--- START ---

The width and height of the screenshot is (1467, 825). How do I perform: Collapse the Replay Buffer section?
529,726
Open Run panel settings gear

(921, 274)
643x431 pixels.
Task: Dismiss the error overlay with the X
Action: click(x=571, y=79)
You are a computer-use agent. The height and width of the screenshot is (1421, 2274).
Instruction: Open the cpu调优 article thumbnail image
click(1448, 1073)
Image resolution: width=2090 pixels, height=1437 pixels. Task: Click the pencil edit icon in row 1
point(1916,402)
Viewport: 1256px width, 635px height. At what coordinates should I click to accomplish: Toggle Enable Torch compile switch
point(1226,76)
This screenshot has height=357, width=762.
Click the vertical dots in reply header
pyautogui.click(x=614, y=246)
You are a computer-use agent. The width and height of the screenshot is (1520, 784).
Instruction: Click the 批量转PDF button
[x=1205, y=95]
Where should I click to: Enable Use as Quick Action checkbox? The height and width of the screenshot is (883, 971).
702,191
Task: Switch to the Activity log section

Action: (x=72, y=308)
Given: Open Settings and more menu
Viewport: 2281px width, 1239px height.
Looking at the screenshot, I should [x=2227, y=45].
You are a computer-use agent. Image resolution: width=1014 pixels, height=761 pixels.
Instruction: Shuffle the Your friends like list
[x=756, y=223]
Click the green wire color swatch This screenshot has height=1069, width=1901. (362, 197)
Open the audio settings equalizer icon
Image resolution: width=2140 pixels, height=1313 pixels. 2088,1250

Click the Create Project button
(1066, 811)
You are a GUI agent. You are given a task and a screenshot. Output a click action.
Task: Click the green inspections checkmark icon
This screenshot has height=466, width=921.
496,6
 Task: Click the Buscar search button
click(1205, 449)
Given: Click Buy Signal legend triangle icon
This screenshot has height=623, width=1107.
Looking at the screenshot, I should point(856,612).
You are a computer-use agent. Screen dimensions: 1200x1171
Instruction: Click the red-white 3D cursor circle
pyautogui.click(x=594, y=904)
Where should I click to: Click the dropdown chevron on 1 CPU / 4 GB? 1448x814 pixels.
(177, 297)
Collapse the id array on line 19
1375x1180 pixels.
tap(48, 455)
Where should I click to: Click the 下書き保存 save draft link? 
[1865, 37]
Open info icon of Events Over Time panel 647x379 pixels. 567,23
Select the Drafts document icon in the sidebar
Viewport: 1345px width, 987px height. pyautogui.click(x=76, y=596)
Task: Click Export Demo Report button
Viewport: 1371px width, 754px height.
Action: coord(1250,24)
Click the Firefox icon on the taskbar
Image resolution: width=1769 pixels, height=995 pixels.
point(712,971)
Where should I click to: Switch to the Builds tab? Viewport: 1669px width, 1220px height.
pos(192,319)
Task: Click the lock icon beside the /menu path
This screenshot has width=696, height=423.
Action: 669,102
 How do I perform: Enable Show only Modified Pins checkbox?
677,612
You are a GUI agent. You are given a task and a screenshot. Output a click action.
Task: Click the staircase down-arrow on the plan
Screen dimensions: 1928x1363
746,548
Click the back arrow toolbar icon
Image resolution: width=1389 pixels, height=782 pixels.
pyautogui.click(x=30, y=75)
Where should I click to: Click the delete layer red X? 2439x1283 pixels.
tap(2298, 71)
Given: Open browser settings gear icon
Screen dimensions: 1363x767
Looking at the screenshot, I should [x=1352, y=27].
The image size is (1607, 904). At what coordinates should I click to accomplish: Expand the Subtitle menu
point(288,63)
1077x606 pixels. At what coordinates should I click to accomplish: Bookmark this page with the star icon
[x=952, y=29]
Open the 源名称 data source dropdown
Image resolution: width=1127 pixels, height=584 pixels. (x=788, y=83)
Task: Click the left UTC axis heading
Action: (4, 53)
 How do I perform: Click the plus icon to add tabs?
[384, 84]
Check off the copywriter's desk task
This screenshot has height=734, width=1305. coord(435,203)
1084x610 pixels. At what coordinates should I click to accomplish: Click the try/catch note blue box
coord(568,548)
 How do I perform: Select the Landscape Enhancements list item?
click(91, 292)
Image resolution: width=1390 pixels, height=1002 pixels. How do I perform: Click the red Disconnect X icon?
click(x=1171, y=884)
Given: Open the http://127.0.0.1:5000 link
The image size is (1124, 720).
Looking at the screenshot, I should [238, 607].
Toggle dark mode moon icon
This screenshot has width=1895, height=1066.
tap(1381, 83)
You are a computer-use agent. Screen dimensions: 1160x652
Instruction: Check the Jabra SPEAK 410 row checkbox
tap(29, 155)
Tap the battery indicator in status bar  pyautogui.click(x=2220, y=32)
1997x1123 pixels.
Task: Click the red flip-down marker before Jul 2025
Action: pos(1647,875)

--- END ---

▶ **Required action**
Everything in the material above from the line that has "Task: Click the green" through the line that has "Click the back arrow toolbar icon" must be duplicated exactly, with no other lines given.

▶ **Output**
Task: Click the green inspections checkmark icon
This screenshot has height=466, width=921.
496,6
 Task: Click the Buscar search button
click(1205, 449)
Given: Click Buy Signal legend triangle icon
This screenshot has height=623, width=1107.
Looking at the screenshot, I should point(856,612).
You are a computer-use agent. Screen dimensions: 1200x1171
Instruction: Click the red-white 3D cursor circle
pyautogui.click(x=594, y=904)
Where should I click to: Click the dropdown chevron on 1 CPU / 4 GB? 1448x814 pixels.
(177, 297)
Collapse the id array on line 19
1375x1180 pixels.
tap(48, 455)
Where should I click to: Click the 下書き保存 save draft link? 
[1865, 37]
Open info icon of Events Over Time panel 647x379 pixels. 567,23
Select the Drafts document icon in the sidebar
Viewport: 1345px width, 987px height. pyautogui.click(x=76, y=596)
Task: Click Export Demo Report button
Viewport: 1371px width, 754px height.
Action: coord(1250,24)
Click the Firefox icon on the taskbar
Image resolution: width=1769 pixels, height=995 pixels.
point(712,971)
Where should I click to: Switch to the Builds tab? Viewport: 1669px width, 1220px height.
pos(192,319)
Task: Click the lock icon beside the /menu path
This screenshot has width=696, height=423.
Action: 669,102
 How do I perform: Enable Show only Modified Pins checkbox?
677,612
You are a GUI agent. You are given a task and a screenshot. Output a click action.
Task: Click the staircase down-arrow on the plan
Screen dimensions: 1928x1363
746,548
Click the back arrow toolbar icon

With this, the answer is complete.